(Consigne):
Dans le texte sur le conseil départemental du Doubs, remplacez « les routes » par « la voirie » dans le passage qui va de « Elu onzième vice-président » jusqu'à « que huit jours. » inclus, et recopiez ce passage.

(Texte donné):
____________

Conseil départemental du Doubs : premières dissensions dans la nouvelle majorité

Elu onzième vice-président le 2 avril, Alain Marguet a démissionné huit jours plus tard tandis que dans le magazine Vu du Doubs, Christine Bouquin faisait comme s'il y avait toujours eu dix vice-présidents... La gauche dénonce une cachotterie que la droite récuse, mais que ces mots de la présidente sonnent bizarrement : « Alain Marguet a fait un choix, je n'ai pas à me justifier ».

Alain Marguet a fait campagne pour davantage de moyens pour les routes, puis obtenu une vice-présidence dédiée qu'il n'aura occupé que huit jours.

Alain Marguet ne veut pas d'un strapontin. C'est ce qui a amené le conseiller départemental du canton d'Ornans à démissionner de la onzième vice-présidence du département huit jours après y avoir été élu lors de la séance d'installation de la nouvelle majorité, le 2 avril dernier. Dans l'opposition lors des précédents mandats, l'ancien conseiller général du canton de Montbenoît, conseiller municipal de Gilley où il a longtemps été correspondant local de L'Est Républicain, par ailleurs président de l'Amicale des Frontaliers, n'avait eu de cesse de défendre davantage de moyens pour les routes. Durant la campagne électorale, la nouvelle équipe l'a mis en avant sur ce point précis. Il disait ainsi entre les deux tours qu'il « manque 10 millions par an sur les routes ».

____________

(Matériel):
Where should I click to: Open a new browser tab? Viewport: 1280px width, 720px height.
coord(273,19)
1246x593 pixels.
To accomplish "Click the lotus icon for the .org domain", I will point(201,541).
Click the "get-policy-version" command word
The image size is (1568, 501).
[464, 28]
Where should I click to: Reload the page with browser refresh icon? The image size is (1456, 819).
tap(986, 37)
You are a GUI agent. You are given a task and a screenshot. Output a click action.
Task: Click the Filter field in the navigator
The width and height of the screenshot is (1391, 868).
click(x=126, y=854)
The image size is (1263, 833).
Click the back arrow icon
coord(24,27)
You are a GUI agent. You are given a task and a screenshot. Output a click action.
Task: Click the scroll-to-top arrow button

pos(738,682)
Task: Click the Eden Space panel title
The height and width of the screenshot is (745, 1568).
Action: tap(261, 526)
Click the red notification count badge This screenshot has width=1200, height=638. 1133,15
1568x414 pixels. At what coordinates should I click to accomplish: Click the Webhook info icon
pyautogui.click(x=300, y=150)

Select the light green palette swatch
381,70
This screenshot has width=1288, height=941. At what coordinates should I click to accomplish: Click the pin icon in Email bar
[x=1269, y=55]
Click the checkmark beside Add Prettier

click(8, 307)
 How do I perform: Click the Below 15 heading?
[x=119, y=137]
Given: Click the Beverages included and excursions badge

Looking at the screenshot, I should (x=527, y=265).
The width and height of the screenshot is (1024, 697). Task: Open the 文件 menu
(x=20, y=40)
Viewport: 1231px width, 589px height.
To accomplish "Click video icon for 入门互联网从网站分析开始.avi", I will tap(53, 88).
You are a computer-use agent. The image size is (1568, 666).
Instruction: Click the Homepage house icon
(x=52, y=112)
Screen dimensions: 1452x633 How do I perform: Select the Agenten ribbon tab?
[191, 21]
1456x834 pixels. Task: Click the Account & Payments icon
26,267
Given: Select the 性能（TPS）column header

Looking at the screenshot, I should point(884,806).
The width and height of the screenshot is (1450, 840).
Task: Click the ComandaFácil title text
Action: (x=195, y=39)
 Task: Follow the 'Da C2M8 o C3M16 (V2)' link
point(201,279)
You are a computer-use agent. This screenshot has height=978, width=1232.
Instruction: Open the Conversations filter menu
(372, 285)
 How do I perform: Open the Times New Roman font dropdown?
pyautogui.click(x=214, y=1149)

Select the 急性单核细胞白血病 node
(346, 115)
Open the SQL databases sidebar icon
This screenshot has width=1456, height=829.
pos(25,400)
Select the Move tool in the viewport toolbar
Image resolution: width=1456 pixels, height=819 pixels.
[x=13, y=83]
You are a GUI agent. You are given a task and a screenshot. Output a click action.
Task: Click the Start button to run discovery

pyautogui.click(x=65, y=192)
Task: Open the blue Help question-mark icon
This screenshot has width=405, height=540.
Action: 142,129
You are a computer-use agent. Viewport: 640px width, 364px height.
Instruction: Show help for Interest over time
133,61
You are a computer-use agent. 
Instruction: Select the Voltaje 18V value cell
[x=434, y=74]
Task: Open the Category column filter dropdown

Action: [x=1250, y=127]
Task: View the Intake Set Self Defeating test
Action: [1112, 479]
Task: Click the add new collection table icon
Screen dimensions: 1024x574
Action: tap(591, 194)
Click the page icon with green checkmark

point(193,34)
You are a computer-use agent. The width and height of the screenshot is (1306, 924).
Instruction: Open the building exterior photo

____________

(Solution):
Elu onzième vice-président le 2 avril, Alain Marguet a démissionné huit jours plus tard tandis que dans le magazine Vu du Doubs, Christine Bouquin faisait comme s'il y avait toujours eu dix vice-présidents... La gauche dénonce une cachotterie que la droite récuse, mais que ces mots de la présidente sonnent bizarrement : « Alain Marguet a fait un choix, je n'ai pas à me justifier ».

Alain Marguet a fait campagne pour davantage de moyens pour la voirie, puis obtenu une vice-présidence dédiée qu'il n'aura occupé que huit jours.